Sounds Like a Silverback to Me

[Who knew? This poor guy was smarter than Leonardo (da Vinci, not DiCaprio), yet his work was banned for 450 years and he spent the last 15 years of his life in prison. And yet, here he is, featured on Silverback Digest! Don’t lose hope, my fellow apes. SB SM]

Today’s selection–from Mendeleyev’s Dream by Paul Strathern. Many of the ideas of the Franciscan monk Roger Bacon predate those of Leonardo da Vinci by 200 years:

Roger Bacon was born c. 1214; he became a Franciscan monk and studied at Oxford and Paris, where he also taught. Like Albertus, his knowledge was exceptional both in its range and its depth. He even attempted to write an encyclopedia which would contain all human knowledge, but he was forced to admit defeat. This was a rare occasion, for Bacon was a man of imperious self-confidence, and was constantly disparaging intellectual failings in others. His was not a monastic temperament: poverty and chastity he could manage intermittently, but obedience was quite beyond him. 


“Such was Bacon’s brilliance that he attracted the attention of Pope Clement IV, who became his patron. When Clement died, Bacon’s enemies took their revenge. Eventually the head of the Franciscan order had him imprisoned in Paris for fifteen years, and ordered all his works to be destroyed. Fortunately some were secreted away by like-minded monks, though his Opus Majus was not to be published until almost 450 years after his death in 1733.

☆ ☆ ☆ ☆ ☆

_DIRECTIVE 1:_ In the passage about Roger Bacon, who became Bacon's patron?
_DIRECTIVE 2:_ Which three parts of monastic life does the Roger Bacon passage name when describing his temperament?
_DIRECTIVE 3:_ According to the Roger Bacon passage, how did some of his works survive after the head of the Franciscan order ordered all of them destroyed?
Rely only on the passage about Roger Bacon.

_DATA LISTING:_
☆ ☆ ☆ ☆ ☆

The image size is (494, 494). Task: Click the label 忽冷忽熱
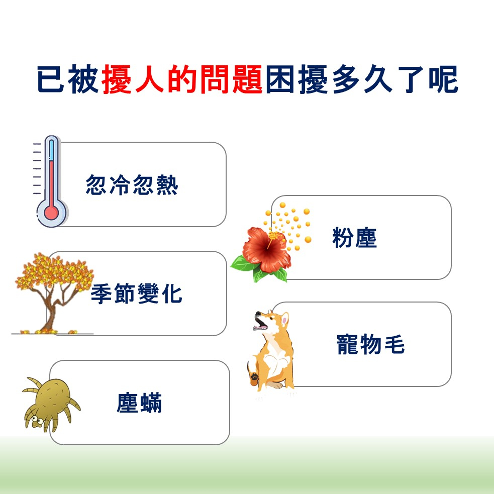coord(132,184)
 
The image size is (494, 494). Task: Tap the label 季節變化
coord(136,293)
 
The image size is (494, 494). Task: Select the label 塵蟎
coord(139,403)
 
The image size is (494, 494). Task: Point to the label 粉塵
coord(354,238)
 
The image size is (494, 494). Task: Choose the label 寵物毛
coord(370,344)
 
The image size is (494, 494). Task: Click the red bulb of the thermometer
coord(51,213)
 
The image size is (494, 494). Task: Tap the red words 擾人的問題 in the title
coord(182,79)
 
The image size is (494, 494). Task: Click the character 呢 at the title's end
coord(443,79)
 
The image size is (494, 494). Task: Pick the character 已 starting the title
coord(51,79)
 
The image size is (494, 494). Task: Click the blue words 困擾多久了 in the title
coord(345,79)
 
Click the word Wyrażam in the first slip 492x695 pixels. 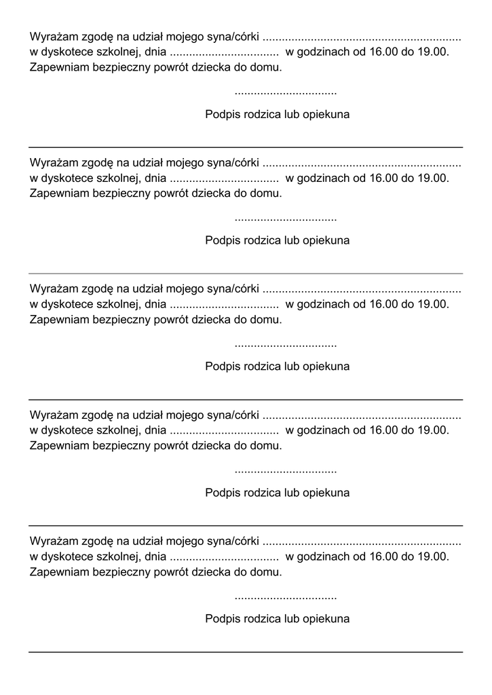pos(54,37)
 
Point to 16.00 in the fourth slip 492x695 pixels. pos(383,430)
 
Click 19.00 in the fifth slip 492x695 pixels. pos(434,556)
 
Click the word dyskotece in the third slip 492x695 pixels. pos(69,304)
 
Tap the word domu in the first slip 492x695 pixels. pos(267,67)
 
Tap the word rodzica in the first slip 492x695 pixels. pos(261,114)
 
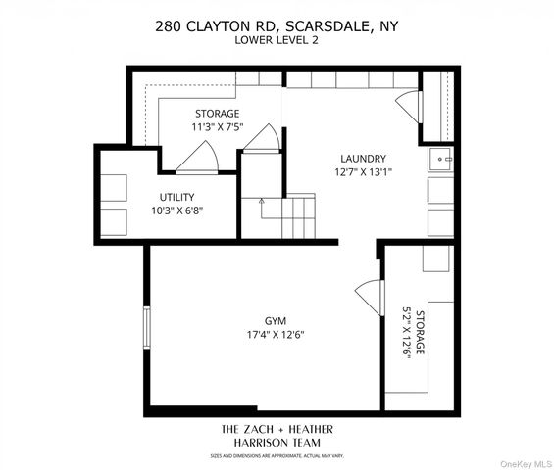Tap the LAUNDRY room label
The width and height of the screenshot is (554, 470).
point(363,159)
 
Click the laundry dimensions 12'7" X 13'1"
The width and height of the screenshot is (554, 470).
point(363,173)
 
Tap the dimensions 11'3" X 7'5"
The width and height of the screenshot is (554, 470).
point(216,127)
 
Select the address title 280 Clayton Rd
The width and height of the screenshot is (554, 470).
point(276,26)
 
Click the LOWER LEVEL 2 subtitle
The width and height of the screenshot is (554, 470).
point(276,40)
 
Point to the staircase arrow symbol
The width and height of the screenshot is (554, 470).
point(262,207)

☆ ☆ ☆ ☆ ☆

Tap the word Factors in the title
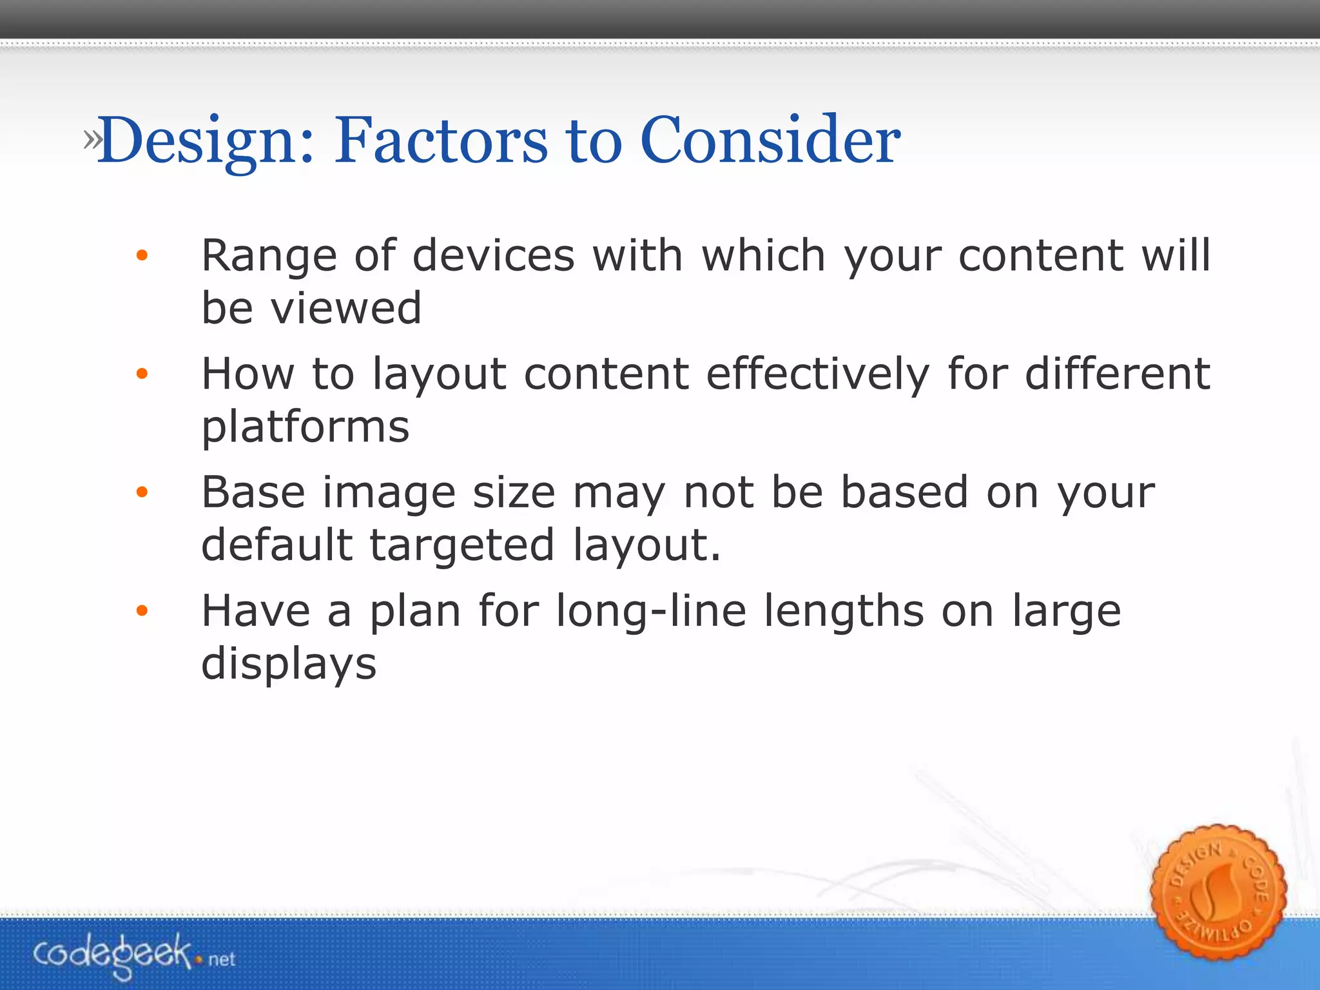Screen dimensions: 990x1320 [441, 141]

☆ ☆ ☆ ☆ ☆

_RIGHT ANSWER 1:_ Pope Clement IV.

_RIGHT ANSWER 2:_ Poverty, chastity, and obedience.

_RIGHT ANSWER 3:_ Some of his works survived because like-minded monks hid them away.